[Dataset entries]
====
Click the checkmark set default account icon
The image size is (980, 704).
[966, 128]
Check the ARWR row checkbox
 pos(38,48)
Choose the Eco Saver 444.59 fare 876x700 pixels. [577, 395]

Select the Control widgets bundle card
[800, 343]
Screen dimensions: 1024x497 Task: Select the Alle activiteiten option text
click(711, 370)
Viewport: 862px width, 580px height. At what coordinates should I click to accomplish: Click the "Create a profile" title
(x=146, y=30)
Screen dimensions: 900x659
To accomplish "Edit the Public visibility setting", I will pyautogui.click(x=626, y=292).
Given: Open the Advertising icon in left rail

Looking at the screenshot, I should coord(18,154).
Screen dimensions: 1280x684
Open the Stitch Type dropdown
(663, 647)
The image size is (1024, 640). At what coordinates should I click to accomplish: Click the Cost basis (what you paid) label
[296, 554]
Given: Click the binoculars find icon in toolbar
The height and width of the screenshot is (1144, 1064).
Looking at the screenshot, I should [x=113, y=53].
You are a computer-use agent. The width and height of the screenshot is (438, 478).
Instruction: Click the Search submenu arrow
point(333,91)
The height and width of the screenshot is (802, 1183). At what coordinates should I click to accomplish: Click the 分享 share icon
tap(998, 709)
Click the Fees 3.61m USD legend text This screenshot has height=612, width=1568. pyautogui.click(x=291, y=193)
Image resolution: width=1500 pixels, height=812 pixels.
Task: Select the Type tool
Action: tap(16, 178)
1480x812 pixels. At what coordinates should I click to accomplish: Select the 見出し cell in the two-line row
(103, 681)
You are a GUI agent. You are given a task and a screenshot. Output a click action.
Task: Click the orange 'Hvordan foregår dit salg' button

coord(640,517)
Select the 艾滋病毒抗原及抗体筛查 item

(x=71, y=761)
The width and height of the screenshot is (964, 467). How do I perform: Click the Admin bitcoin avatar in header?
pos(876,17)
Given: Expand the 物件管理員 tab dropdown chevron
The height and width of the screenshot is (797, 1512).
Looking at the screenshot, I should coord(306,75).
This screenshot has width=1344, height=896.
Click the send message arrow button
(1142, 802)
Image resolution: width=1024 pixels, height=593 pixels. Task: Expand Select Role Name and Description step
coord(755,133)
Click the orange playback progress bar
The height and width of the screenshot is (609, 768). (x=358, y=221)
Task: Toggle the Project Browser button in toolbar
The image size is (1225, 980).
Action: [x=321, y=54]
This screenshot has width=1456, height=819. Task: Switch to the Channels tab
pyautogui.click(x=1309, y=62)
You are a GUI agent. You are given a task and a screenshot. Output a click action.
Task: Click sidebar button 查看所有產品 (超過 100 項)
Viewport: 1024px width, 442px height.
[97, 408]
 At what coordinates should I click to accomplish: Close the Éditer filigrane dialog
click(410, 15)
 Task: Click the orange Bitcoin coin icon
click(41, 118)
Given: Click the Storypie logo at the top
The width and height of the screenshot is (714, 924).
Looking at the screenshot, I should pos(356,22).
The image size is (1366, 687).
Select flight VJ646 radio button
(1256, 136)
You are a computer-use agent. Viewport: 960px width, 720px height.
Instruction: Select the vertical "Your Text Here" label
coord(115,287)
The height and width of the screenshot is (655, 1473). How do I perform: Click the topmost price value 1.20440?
====
▸ What to produce
Would you reproduce all the entries exactly?

▸ Output for this task
Click the checkmark set default account icon
The image size is (980, 704).
[966, 128]
Check the ARWR row checkbox
 pos(38,48)
Choose the Eco Saver 444.59 fare 876x700 pixels. [577, 395]

Select the Control widgets bundle card
[800, 343]
Screen dimensions: 1024x497 Task: Select the Alle activiteiten option text
click(711, 370)
Viewport: 862px width, 580px height. At what coordinates should I click to accomplish: Click the "Create a profile" title
(x=146, y=30)
Screen dimensions: 900x659
To accomplish "Edit the Public visibility setting", I will pyautogui.click(x=626, y=292).
Given: Open the Advertising icon in left rail

Looking at the screenshot, I should coord(18,154).
Screen dimensions: 1280x684
Open the Stitch Type dropdown
(663, 647)
The image size is (1024, 640). At what coordinates should I click to accomplish: Click the Cost basis (what you paid) label
[296, 554]
Given: Click the binoculars find icon in toolbar
The height and width of the screenshot is (1144, 1064).
Looking at the screenshot, I should [x=113, y=53].
You are a computer-use agent. The width and height of the screenshot is (438, 478).
Instruction: Click the Search submenu arrow
point(333,91)
The height and width of the screenshot is (802, 1183). At what coordinates should I click to accomplish: Click the 分享 share icon
tap(998, 709)
Click the Fees 3.61m USD legend text This screenshot has height=612, width=1568. pyautogui.click(x=291, y=193)
Image resolution: width=1500 pixels, height=812 pixels.
Task: Select the Type tool
Action: tap(16, 178)
1480x812 pixels. At what coordinates should I click to accomplish: Select the 見出し cell in the two-line row
(103, 681)
You are a GUI agent. You are given a task and a screenshot. Output a click action.
Task: Click the orange 'Hvordan foregår dit salg' button

coord(640,517)
Select the 艾滋病毒抗原及抗体筛查 item

(x=71, y=761)
The width and height of the screenshot is (964, 467). How do I perform: Click the Admin bitcoin avatar in header?
pos(876,17)
Given: Expand the 物件管理員 tab dropdown chevron
The height and width of the screenshot is (797, 1512).
Looking at the screenshot, I should coord(306,75).
This screenshot has width=1344, height=896.
Click the send message arrow button
(1142, 802)
Image resolution: width=1024 pixels, height=593 pixels. Task: Expand Select Role Name and Description step
coord(755,133)
Click the orange playback progress bar
The height and width of the screenshot is (609, 768). (x=358, y=221)
Task: Toggle the Project Browser button in toolbar
The image size is (1225, 980).
Action: [x=321, y=54]
This screenshot has width=1456, height=819. Task: Switch to the Channels tab
pyautogui.click(x=1309, y=62)
You are a GUI agent. You are given a task and a screenshot. Output a click action.
Task: Click sidebar button 查看所有產品 (超過 100 項)
Viewport: 1024px width, 442px height.
[97, 408]
 At what coordinates should I click to accomplish: Close the Éditer filigrane dialog
click(410, 15)
 Task: Click the orange Bitcoin coin icon
click(41, 118)
Given: Click the Storypie logo at the top
The width and height of the screenshot is (714, 924).
Looking at the screenshot, I should pos(356,22).
The image size is (1366, 687).
Select flight VJ646 radio button
(1256, 136)
You are a computer-use agent. Viewport: 960px width, 720px height.
Instruction: Select the vertical "Your Text Here" label
coord(115,287)
The height and width of the screenshot is (655, 1473). How do I perform: Click the topmost price value 1.20440?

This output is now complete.